Below are five measurable indicators that your agency is costing you money. There's also an honest section at the end, because sometimes the problem isn't the agency.
Key Takeaways
- Rising TACoS with flat organic sales is the clearest single signal of agency underperformance
- Vanity metric reporting (ROAS, revenue) without profit visibility is a structural problem, not a presentation style
- An account manager handling 50+ clients physically cannot give your brand real strategic attention
- Switching agencies with a proper handoff does not damage rankings
- 90 days is a fair window for initial results; 30 days is enough to know whether communication and reporting are solid

Sign 1: your reports show revenue, not profit
This is the most common pattern and the most quietly destructive. Your agency sends a weekly report. It shows ad spend, ROAS, total revenue, and ACoS. It might even show ranking improvements.
What it doesn't show: contribution margin per unit. Whether you're actually making money on the products they're running ads against. Whether fee increases, return rates, or rising CPCs have eroded the margin underneath the revenue numbers.
My Amazon Guy's red flags guide lists "ad spend over results" as a core warning sign: agencies whose pricing is tied to how much you spend have no structural incentive to improve your profit. That same incentive problem shows up in reporting. If your agency is rewarded for revenue growth, that's what they'll show you.
The fix isn't more reports. It's a different model. An agency that tracks contribution margin per SKU will naturally report on it, because that's what they're working against. If your current agency has never mentioned contribution margin, they aren't running that analysis.

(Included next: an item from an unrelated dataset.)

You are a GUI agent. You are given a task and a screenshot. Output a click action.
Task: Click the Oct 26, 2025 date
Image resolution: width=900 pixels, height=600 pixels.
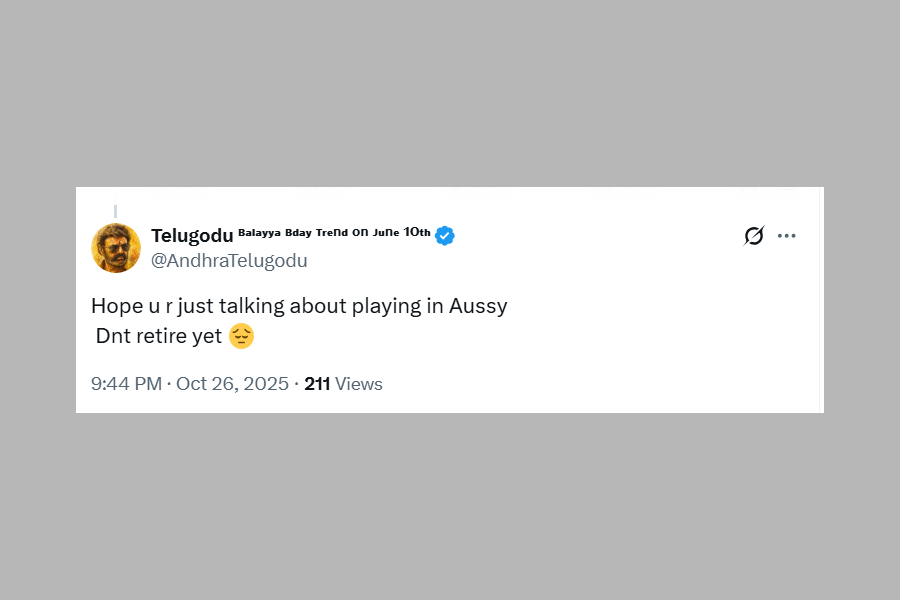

Sign 2: you can't get your account manager on the phone
Response time is a proxy for workload. When account managers are handling 50+ brands at once, which is common at large agencies, response time drops, strategic thinking gets replaced with template execution, and your brand stops being a business relationship and starts being a ticket number.
MAG's red flags guide identifies overloaded account managers directly: "If your point of contact is managing 50 or more clients, your account is just another number." This isn't about finding an agency where people are nice. It's about finding one where your account manager has the bandwidth to actually think about your brand.
The difference between 1-in-18 and 1-in-450 is not a rounding error. When you're 5% of an agency's book of business, a single bad quarter triggers real conversations. When you're 0.2%, it doesn't register until you threaten to leave.
If you're sending follow-up emails, re-explaining your brand's context on calls, or getting generic answers that feel borrowed from another client's situation, your account is understaffed. That's a structural problem, not a people problem.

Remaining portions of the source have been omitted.